Dans cette famille, comme chez Vanouché, on n’aimait pas beaucoup les interdits du régime, surtout quand il faisait chaud les jours d’été. Comme les femmes, pour se promener en ville, devaient se couvrir de la tête au pied, avec des tissus rêches, de couleur grise au marron, la maman des amis avait trouvé une astuce : elle cousait des habits d’un seul tenant, avec une chemise qui tombait, conventionnellement, à mi mollet, et avec un pantalon qui ne couvrait les jambes que juste au dessous de la chemise. Il n’était attaché à la taille que par deux minces bandes de tissus, plus larges que des jarretelles mais moins couvrantes que de vrais pantalons.. Ainsi, elle et ses filles avaient un peu d’air sous leurs habits, même si la chaleur était étouffante, Et puis c’était si distrayant de savoir qu’elles trichaient avec les forces de l’ordre chargées de vérifier la moralité des concitoyennes. Quand l’une des filles prenait l’habit par les épaules, et qu’une autre relevait les pans de la chemise, on avait l’impression que le costume appartenait à une marionnette.

La maman des amis en cousit aussi pour Bella, Vanouché et la Petite, afin qu’elles ne soient pas trop incommodées par la chaleur, quand elles venaient au bord de mer. Bella portait le sien sans plaisir, plus pour ne pas froisser les amis de ses parents que par conviction. La Petite ne comprenait pas l’enjeu de ce vêtement. Mais Vanouché exultait à l’idée d’avoir les jambes en partie nues sous sa tunique !

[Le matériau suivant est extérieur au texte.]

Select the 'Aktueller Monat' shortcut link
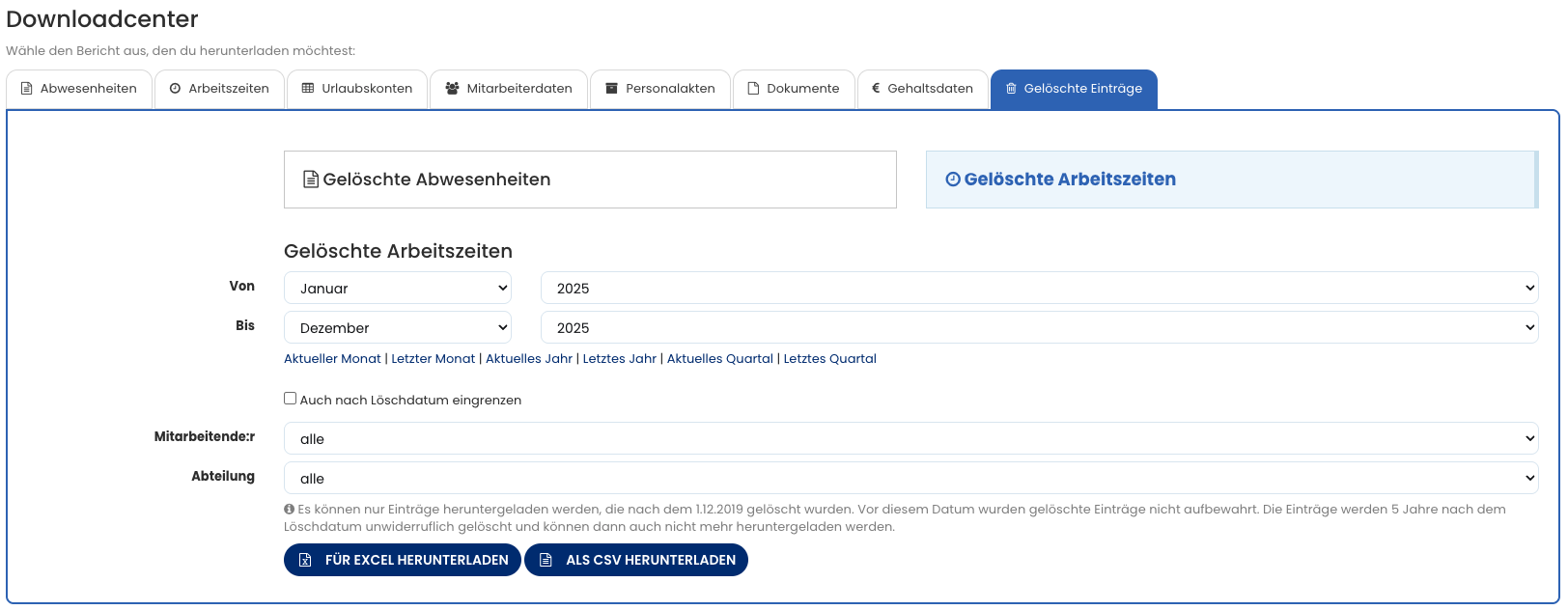 click(332, 359)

Plus tard, vers 12 ans, quand Vanouché voulut se couper les cheveux, elle eut le même sentiment d’individualité puissante. Attention ! Il ne s’agissait pas de faire tomber à terre sa lourde et chatoyante chevelure, mais de couper une frange sur son large front. Pendant la scolarité, quand elles étaient grandes, le voile était obligatoire. Même si les filles et les garçons ne fréquentaient pas les mêmes plages horaires dans les écoles (le matin pour les uns et l’après midi pour les autres), il s’agissait de prendre pour les filles les bonnes habitudes qui animeraient leur vie de femme. Et donc de cacher leurs cheveux sous un voile. Toute la subtilité de Vanouché fut de laisser découvert un demi centimètre de cheveu sur son front, en dessous du voile râpeux et insipide qui couvrait l’avant de sa tête : comme un peu de velours noir éclatant, ses cheveux s’échappaient du voile et rappelaient la couleur de ses yeux malicieux. Ses parents avaient été d’accord pour la transformation. Un peu de coquetterie n’est pas sans  déplaisir ! Mais ils n’avaient pas compris qu’il s’agissait aussi, de la part de leur fille, d’un acte de rébellion…

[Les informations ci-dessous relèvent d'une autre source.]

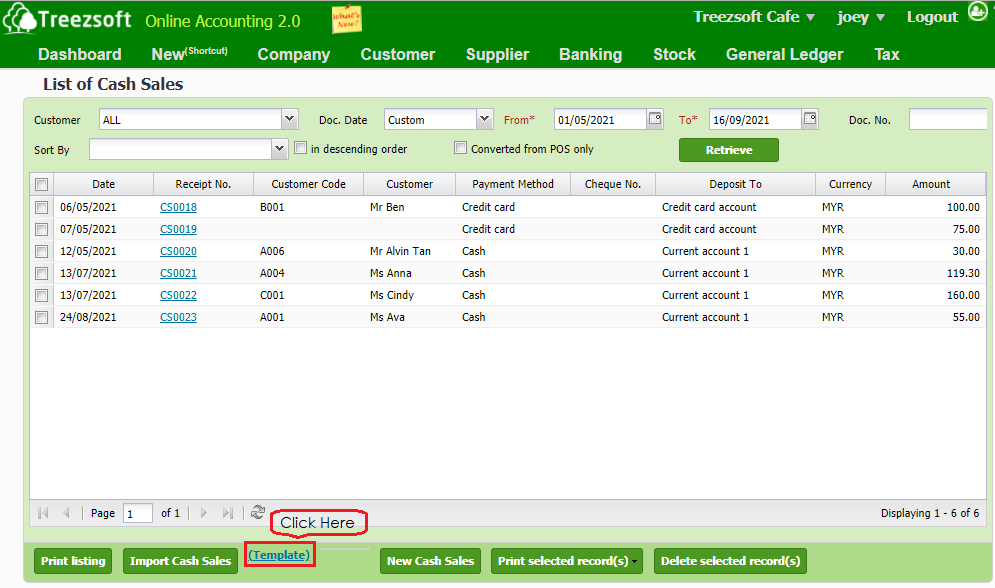Click the user profile icon beside Logout
Viewport: 995px width, 588px height.
point(977,12)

Avant la fin de la semaine, les parents de Vanouché furent convoqués par la directrice de l’école. Leur fille ne pouvait ainsi circonvenir à la réglementation en vigueur dans tous les établissements scolaires. Et un demi-centimètre de cheveu découvert, c’est un demi-centimètre de trop. Les professeurs avaient demandé à Vanouché de cacher l’objet du délit. Mais toujours les cheveux réapparaissaient au bout de quelques heures, le voile de Vanouché n’étant pas assez serré pour maintenir sa tignasse. La directrice, dans un premier temps, demanda que la frange soit plus courte. Mais elle repoussait toujours trop vite, sans que maman ne remarque qu’elle dépassait de nouveau. A moins que le voile ne soit pas aussi bien ajusté au départ de la maison qu’à l’école… ce que soupçonnait papa, connaissant sa fille, mutine, bien qu’il n’en dît jamais rien.

Mais la directrice ne put supporter un tel acte de négligence ou de révolte. Vanouché risquait l’exclusion du collège. Elle affirmait à tout va qu’elle ne voulait pas perdre ce signe d’indépendance et d’individualité. Ses parents avaient accepté la coupe, et elle les mettait au défi de revenir sur leur parole donnée. Maman hurlait à la maison de pièce en pièce, se lamentant d’avoir donné naissance à des filles si terriblement têtues. Papa restait sérieux, mais s’enorgueillissait intérieurement de la détermination sa puînée. Et Vanouché connaissait bien cet éclat dans son regard : elle ne risquait pas de lâcher sa position en sachant que sa tenacité lui plaisait.

C’est papa qui trouva un compromis. A l’école, Vanouché maintiendrait sa frange en faisant une petite queue de cheval attachée en arrière avec un élastique. Et cet accord fut alors respecté tous les jours, car il permettait à Vanouché de montrer sa différence, même si aucun de ses cheveux n’était à l’air libre : au dessus de sa tête, la jeune fille avait une petite bosse, créée par la masse de sa frange et par l’élastique qui la tenait rassemblée en haut du crâne. Elle plaquait comme jamais son voile sur le dessus de sa tête pour que cette protubérance soit le plus visible possible. Et elle était la seule de l’école à posséder une telle coiffure.

 

 

11

 

En Iran, les femmes sont souvent plus jeunes que leur mari. En tout cas, il en est ainsi quand les familles maintiennent les traditions. Mais il se peut que ce soit aussi le souhait des épouses de convoler avec un homme plus âgé. La mère de Vanouché faisait partie de ses femmes qui se voulaient installées sans attendre les années d’incertitude d’un mari en début de carrière, quelle que soit sa profession. Elle ne voulait quitter le confort de ses parents que si elle trouvait une aisance équivalente.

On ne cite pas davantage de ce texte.